HyperDynamics: Meta-Learning Object and Agent Dynamics with Hypernetworks
Authors: Zhou Xian, Shamit Lal, Hsiao-Yu Tung, Emmanouil Antonios Platanios, Katerina Fragkiadaki
ICLR 2021 | Conference PDF | Archive PDF | Plain Text | LLM Run Details
| Reproducibility Variable | Result | LLM Response |
|---|---|---|
| Research Type | Experimental | We test Hyper Dynamics on a set of object pushing and locomotion tasks. It outperforms existing dynamics models in the literature that adapt to environment variations by learning dynamics over high dimensional visual observations, capturing the interactions of the agent in recurrent state representations, or using gradient-based meta-optimization.

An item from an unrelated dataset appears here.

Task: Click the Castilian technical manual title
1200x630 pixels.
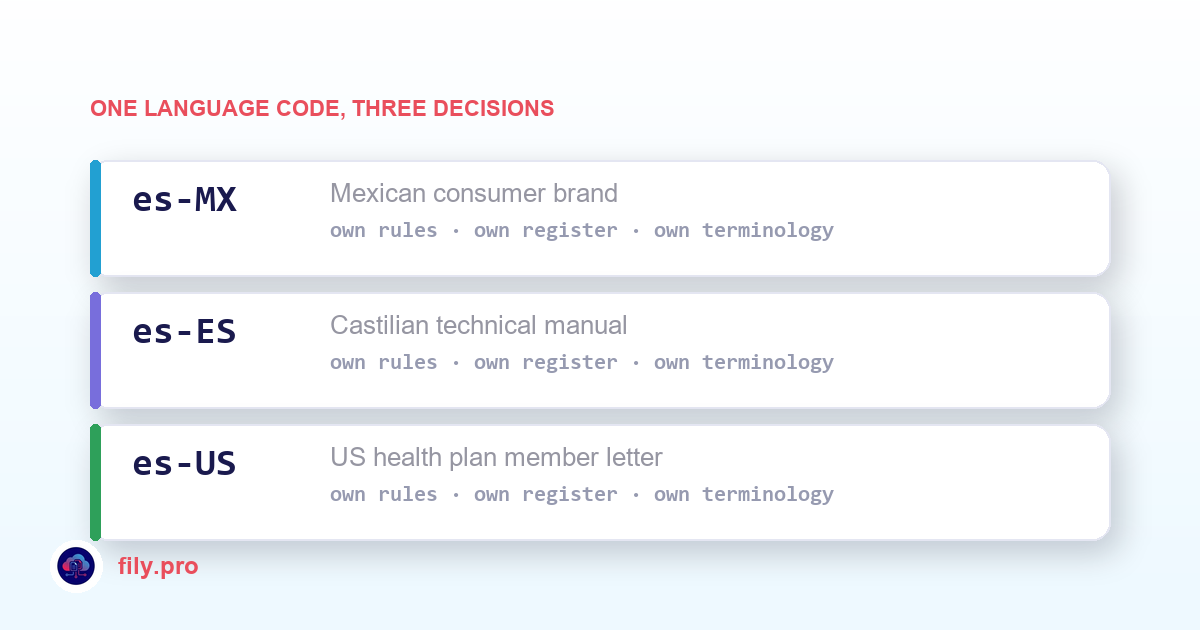Action: click(479, 325)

We evaluate Hyper Dynamics on singleand multi-step state predictions, as well as downstream model-based control tasks. Specifically, we apply it in a series of object pushing and locomotion tasks. Our experiments show that Hyper Dynamics is able to generate performant dynamics models that match the performance of separately and directly trained experts, while also enabling effective generalization to systems with novel properties in a few-shot manner. |
| Researcher Affiliation | Academia | Zhou Xian, Shamit Lal, Hsiao-Yu Fish Tung, Emmanouil Antonios Platanios & Katerina Fragkiadaki School of Computer Science, Carnegie Mellon University, Pittsburgh, PA 15213, USA |
| Pseudocode | No | The paper does not contain explicit pseudocode or algorithm blocks. |
| Open Source Code | No | The paper does not provide an explicit statement about releasing code or a link to a code repository for the methodology described. |
| Open Datasets | Yes | Our dataset consists of only 31 different object meshes with distinct shapes, including 11 objects from the MIT Push dataset (Yu et al., 2016) and 20 objects selected from four categories (camera, mug, bowl and bed) in the Shape Net Dataset (Chang et al., 2015). |
| Dataset Splits | No | The paper states: 'We split our dataset so that 24 objects are used for training and 7 are used for testing.' and 'All models are trained for 150 iterations till convergence. In addition, early stopping is applied if an rolling average of total return decreases.' While early stopping implies the use of a validation set, the paper does not explicitly describe the split of a validation set (e.g., percentages or counts). |
| Hardware Specification | No | The paper mentions 'Our setup uses a Kuka robotic arm equipped with a single rodshaped end-effector' as part of the experimental environment. However, it does not specify the computing hardware (e.g., CPU, GPU models, memory) used to run the experiments. |
| Software Dependencies | No | The paper mentions 'Py Bullet simulator (Coumans & Bai, 2016 2019)' and 'Mu Jo Co simulator (Todorov et al., 2012)' and uses various neural network architectures (e.g., GRUs, Mask R-CNN). However, it does not list specific software dependencies with version numbers (e.g., 'PyTorch 1.9'). |
| Experiment Setup | Yes | For object pushing: 'We use batch size of 8 and a learning rate of 1e 3. We collected 50, 000 pushing trajectories for training, and 1, 000 trajectories for testing. All models are trained till convergence for 500K steps.' For locomotion: 'Here we use batch size of 128 and a learning rate of 1e 3. All models are trained for 150 iterations till convergence. In addition, early stopping is applied if an rolling average of total return decreases.' |